Internet Draft                                   Paul Hoffman, Editor
draft-ietf-idn-ace-report-00.txt
June 14, 2001
Expires in six months

                 Report of the IDN ACE Design Team

Status of this memo

This document is an Internet-Draft and is in full conformance with all
provisions of Section 10 of RFC2026.

Internet-Drafts are working documents of the Internet Engineering Task
Force (IETF), its areas, and its working groups. Note that other groups
may also distribute working documents as Internet-Drafts.

Internet-Drafts are draft documents valid for a maximum of six months
and may be updated, replaced, or obsoleted by other documents at any
time.

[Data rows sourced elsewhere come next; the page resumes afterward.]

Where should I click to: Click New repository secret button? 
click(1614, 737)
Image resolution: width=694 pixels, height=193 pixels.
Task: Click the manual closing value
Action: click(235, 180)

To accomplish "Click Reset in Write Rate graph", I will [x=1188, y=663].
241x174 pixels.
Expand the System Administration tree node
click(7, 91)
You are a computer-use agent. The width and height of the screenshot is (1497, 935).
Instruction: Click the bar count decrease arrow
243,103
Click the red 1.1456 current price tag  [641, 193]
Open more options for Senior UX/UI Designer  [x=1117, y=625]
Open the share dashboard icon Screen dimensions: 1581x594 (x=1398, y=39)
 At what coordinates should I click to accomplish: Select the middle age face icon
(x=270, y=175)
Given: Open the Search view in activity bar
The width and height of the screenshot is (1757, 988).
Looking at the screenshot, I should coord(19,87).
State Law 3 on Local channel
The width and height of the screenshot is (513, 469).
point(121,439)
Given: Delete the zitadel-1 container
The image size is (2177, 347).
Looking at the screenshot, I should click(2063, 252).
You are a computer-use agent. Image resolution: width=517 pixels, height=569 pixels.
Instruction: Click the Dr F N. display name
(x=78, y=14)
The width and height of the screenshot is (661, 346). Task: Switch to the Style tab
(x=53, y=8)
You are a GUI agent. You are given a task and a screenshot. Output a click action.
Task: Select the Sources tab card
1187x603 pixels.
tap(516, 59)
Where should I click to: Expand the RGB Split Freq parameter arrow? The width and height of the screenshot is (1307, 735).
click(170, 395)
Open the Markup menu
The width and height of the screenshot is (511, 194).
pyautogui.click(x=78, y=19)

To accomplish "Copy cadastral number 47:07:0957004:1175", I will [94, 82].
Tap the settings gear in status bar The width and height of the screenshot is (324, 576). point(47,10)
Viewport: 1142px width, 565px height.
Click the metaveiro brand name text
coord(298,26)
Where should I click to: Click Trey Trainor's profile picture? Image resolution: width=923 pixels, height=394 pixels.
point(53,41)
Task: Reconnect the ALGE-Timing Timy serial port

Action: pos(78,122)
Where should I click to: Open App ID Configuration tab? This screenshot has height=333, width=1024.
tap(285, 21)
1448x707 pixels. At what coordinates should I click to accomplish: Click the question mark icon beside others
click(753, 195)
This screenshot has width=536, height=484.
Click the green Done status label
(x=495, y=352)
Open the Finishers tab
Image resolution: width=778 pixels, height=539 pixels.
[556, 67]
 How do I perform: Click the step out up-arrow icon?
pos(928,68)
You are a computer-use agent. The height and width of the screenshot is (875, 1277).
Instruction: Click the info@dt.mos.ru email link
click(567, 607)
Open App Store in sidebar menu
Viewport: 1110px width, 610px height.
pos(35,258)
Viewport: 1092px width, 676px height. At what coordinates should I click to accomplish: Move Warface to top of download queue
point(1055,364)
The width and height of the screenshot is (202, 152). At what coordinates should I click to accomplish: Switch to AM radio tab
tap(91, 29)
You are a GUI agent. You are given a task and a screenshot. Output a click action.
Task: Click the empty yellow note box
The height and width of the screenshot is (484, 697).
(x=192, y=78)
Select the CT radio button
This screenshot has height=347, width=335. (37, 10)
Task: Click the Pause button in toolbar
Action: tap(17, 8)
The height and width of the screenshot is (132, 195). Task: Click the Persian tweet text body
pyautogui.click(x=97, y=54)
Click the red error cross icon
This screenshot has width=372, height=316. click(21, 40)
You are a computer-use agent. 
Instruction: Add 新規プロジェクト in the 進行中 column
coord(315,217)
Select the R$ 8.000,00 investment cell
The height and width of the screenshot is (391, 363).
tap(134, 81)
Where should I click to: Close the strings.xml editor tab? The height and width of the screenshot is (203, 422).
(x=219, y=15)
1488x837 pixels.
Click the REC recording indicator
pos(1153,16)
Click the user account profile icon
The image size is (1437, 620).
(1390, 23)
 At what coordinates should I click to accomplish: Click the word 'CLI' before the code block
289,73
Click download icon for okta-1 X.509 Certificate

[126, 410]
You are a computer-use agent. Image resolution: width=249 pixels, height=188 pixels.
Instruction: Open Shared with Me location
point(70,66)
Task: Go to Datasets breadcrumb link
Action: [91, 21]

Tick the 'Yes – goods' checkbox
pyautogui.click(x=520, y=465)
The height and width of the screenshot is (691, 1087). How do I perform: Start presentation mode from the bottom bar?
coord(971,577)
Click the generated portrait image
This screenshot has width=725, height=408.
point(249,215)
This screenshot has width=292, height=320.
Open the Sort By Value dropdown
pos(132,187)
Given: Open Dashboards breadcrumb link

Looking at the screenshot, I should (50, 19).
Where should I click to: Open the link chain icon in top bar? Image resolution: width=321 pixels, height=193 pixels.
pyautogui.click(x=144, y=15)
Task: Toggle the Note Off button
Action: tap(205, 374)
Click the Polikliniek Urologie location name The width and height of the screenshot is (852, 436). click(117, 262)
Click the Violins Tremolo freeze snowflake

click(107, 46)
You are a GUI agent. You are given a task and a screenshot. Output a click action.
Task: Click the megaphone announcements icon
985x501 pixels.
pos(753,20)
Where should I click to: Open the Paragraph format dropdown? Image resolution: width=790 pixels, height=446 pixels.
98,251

It is inappropriate to use Internet-Drafts as reference material
or to cite them other than as "work in progress."

The list of current Internet-Drafts can be accessed at
http://www.ietf.org/ietf/1id-abstracts.txt

The list of Internet-Draft Shadow Directories can be accessed at
http://www.ietf.org/shadow.html.


Abstract

This document is a summary of the work of the ACE design team of the
Internationalized Domain Name (IDN) Working Group. If the IDN WG selects
a single ACE, the design team suggests DUDE. There are many factors that
the IDN WG might consider that may lead it to choose a different ACE;
those factors and proposals that some of the design team members favored
are also described in this document.


1. Introduction

The chairs of the IDN WG appointed an ACE design team to study the many
ACE proposals that had come to the working group and to make a
recommendation based on that study. The design team consisted of Adam
Costello, Paul Hoffman, Makoto Ishisone, David Lawrence, Brian
Spolarich, and Rick Wesson. There were three advisors: Marc Blanchet,
Patrik Faltstrom, and Erik Nordmark.

The design team evaluated the large number of ACEs that have been
proposed in the IDN WG. In comparing them, we looked primarily at two
factors:

- how easy they are to understand and implement

- whether they would restrict long names that are likely to be used

Our discussions led us to discover that neither factor was particularly
easy to measure. Given that it was hard to measure either factor, it was
also difficult to decide how to weigh the two of them against each
other.


2. Recommendation

Based on the two factors, the design team recommends to the IDN WG that
it picks the DUDE algorithm as the ACE to be used in its protocol. There
was general agreement that DUDE was fairly easy to implement
(particularly with the design changes starting with the -02 draft) and
did not restrict long names that were likely to be used in domain names.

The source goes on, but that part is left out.